BINATIONAL PANEL REVIEW PURSUANT TO THE

NORTH AMERICAN FREE TRADE AGREEMENT


In the Matter of: Certain Hot-Rolled Carbon Steel Plate, originating in or Exported from Mexico   CDA-97-1904-02

DECISION AND REASONS OF THE PANEL

ON REVIEW OF THE CANADIAN INTERNATIONAL

TRADE TRIBUNAL FINDING

December 15, 1999



(Continuation)

VI. THE DECISION OF THE PANEL

A. ERRORS OF JURISDICTION

The Complainant has raised a number of what it terms to be errors of jurisdiction. Having considered all the arguments on a standard of correctness, the Panel dismisses the allegations. In doing so, it notes that many were in fact those of law and fact and not jurisdiction. As such they were reviewed on the standards of patent unreasonableness and considerable deference. The primary issues dealt with herein are first, the failure of the Tribunal to require the production of interrogatories and second, whether the Mexican imports should have been the subject of a separate analysis. Included in this argument are questions concerning whether separate reasons and a separate order should have been provided (which issue has been addressed above in the DOR), whether Complainant’s imports should have been cumulated or whether there was a basis to exclude it.

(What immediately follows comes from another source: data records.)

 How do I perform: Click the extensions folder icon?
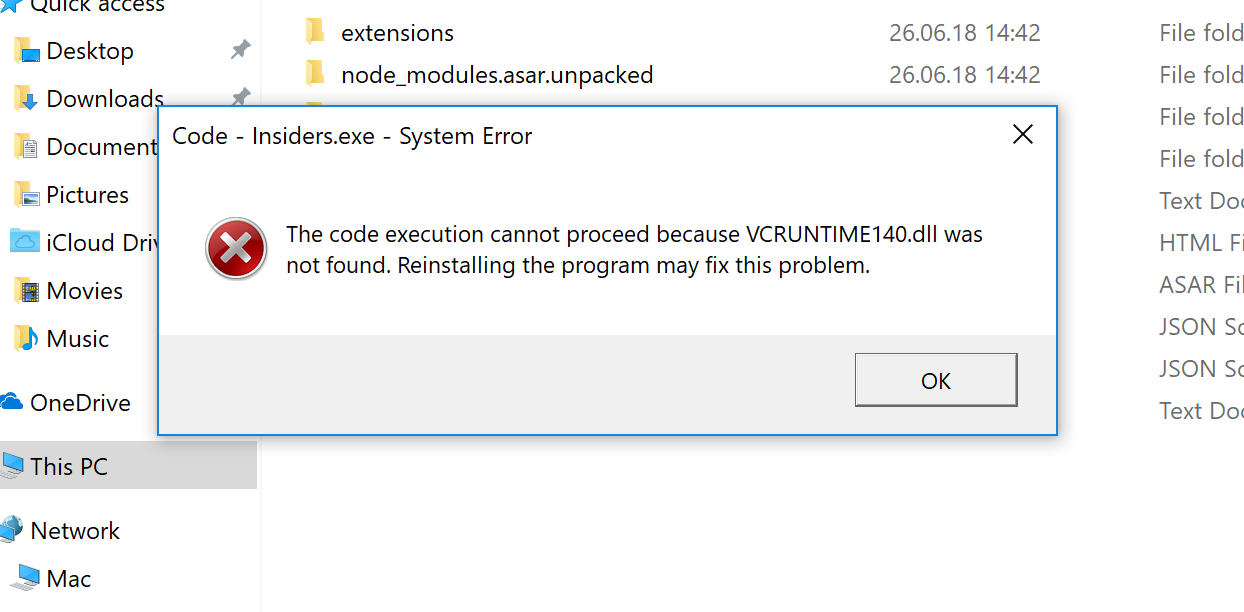(x=314, y=31)
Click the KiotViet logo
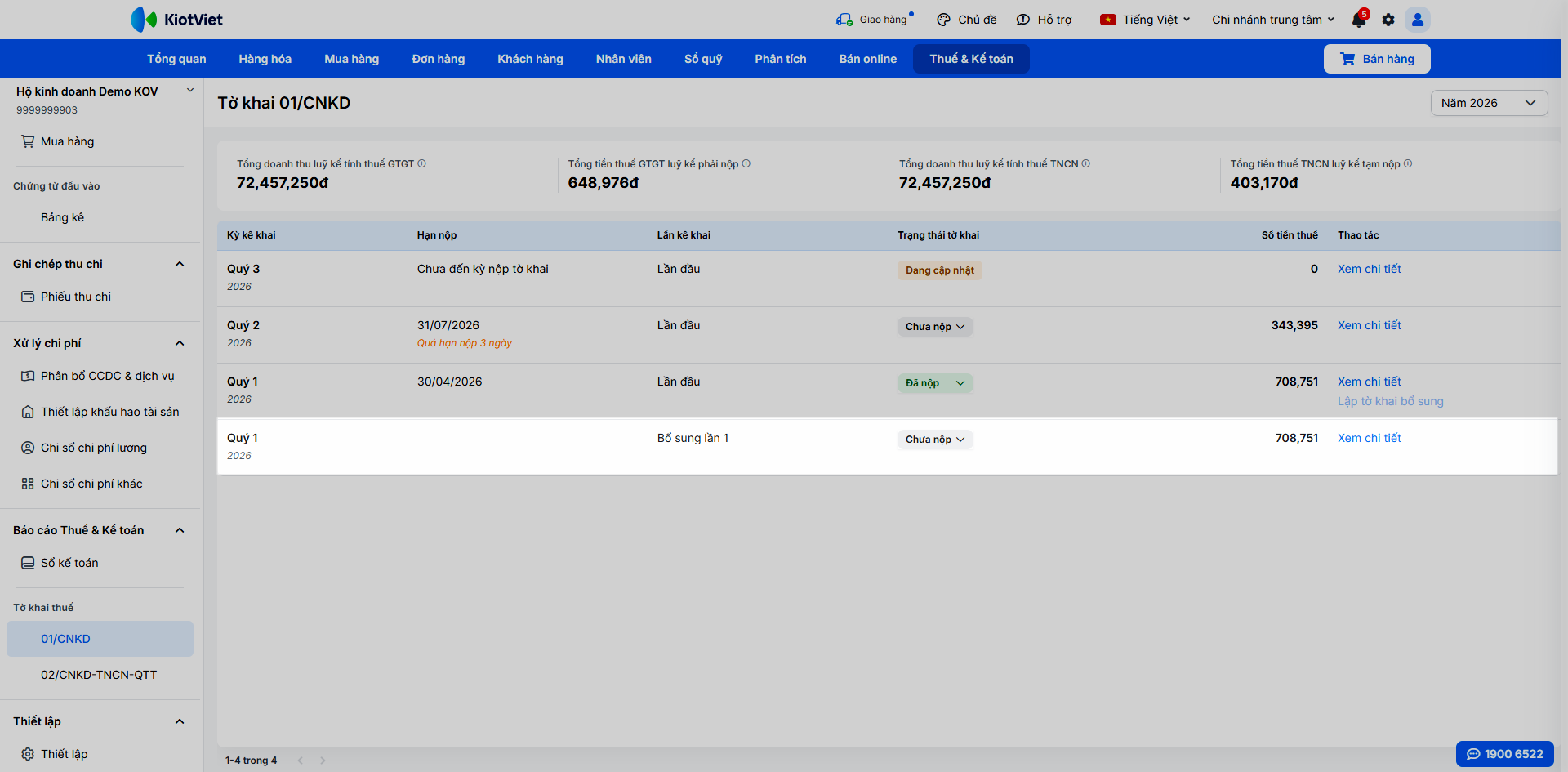Image resolution: width=1568 pixels, height=772 pixels. coord(176,20)
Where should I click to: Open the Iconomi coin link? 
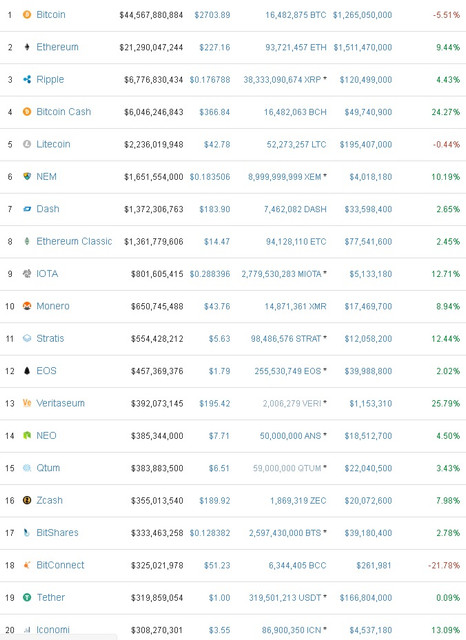[x=53, y=630]
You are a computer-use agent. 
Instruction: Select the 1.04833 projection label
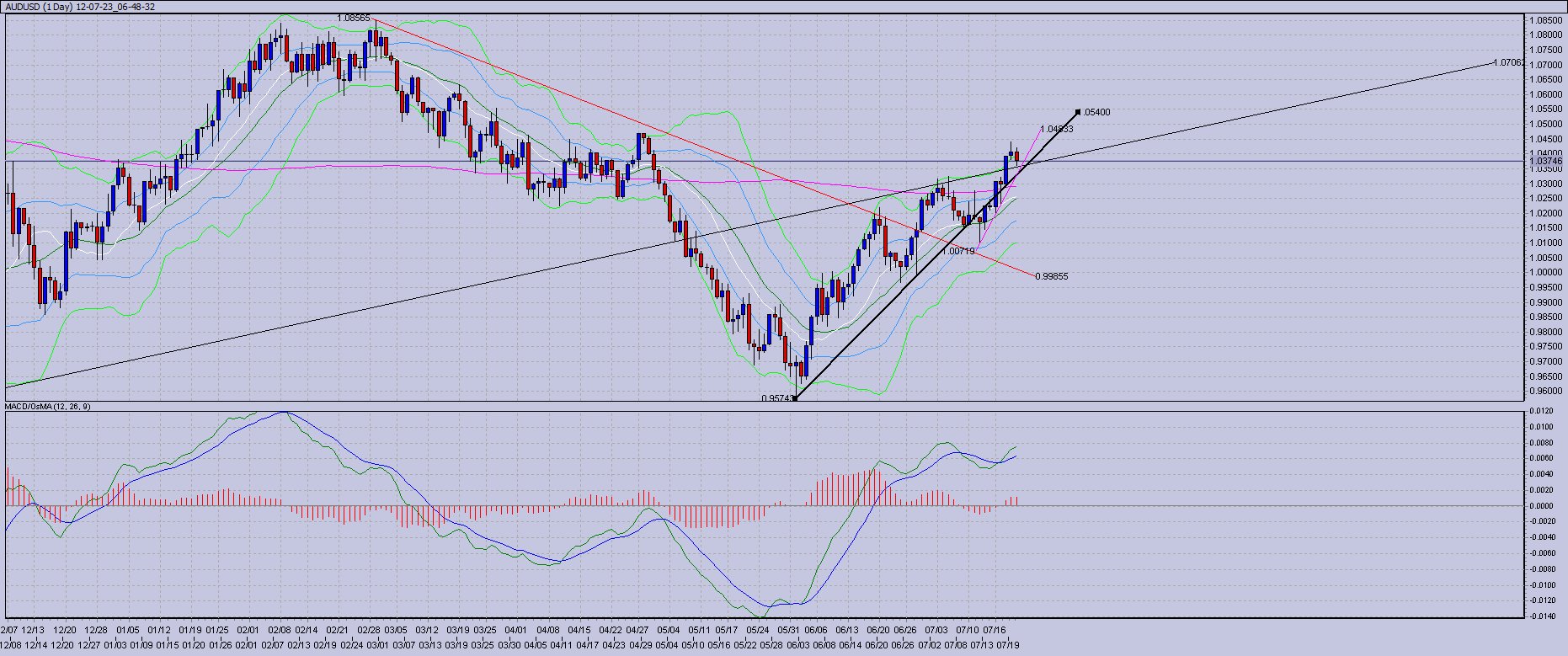(1056, 129)
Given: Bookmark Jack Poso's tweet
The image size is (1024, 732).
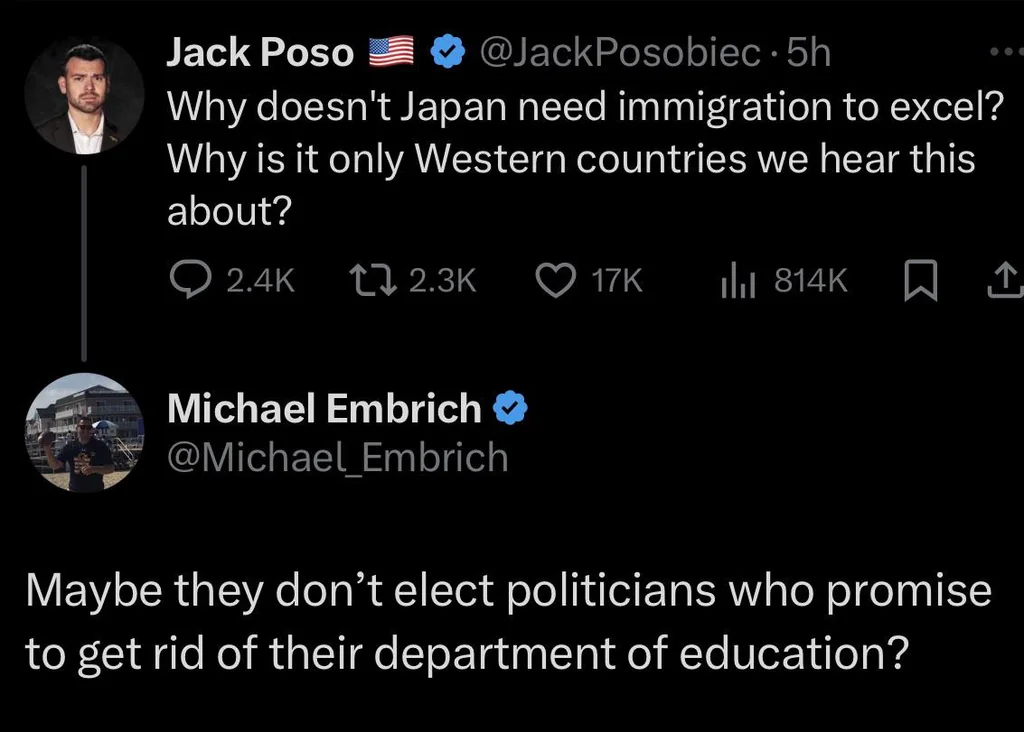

1. Did the Tribunal commit a reviewable error in permitting the late disclosure or non-disclosure of certain interrogatory material?

The Complainant takes issue with the Tribunal’s alleged failure to require certain parties to respond to interrogatories which it had originally ruled relevant and producable. That is, the CITT initially deemed certain information relevant and requested its production, but subsequently decided to split the point and required only partial disclosure.9 The Complainant claims that the CITT lack the authority to do this. The Responding Parties which address this issue contend, in more detail, that any late disclosure of materials arose from the conduct of the Complainant itself.10

The Complainant argues further that it was prejudiced due to the late and non-disclosure of information.11 However, the Complainant stops short of articulating how the late or non-disclosed information prejudiced it. The Complainant does not mention what specific information it was deprived of, much less which lines of inquiry were precluded. Given the CITT’s broad powers with respect to the conduct of the hearing and the Complainant’s inability to specify the resultant prejudice, the Panel believes that this argument must fail.

2. Did the Tribunal commit a reviewable error in not treating imports from Mexico separately from imports from other countries?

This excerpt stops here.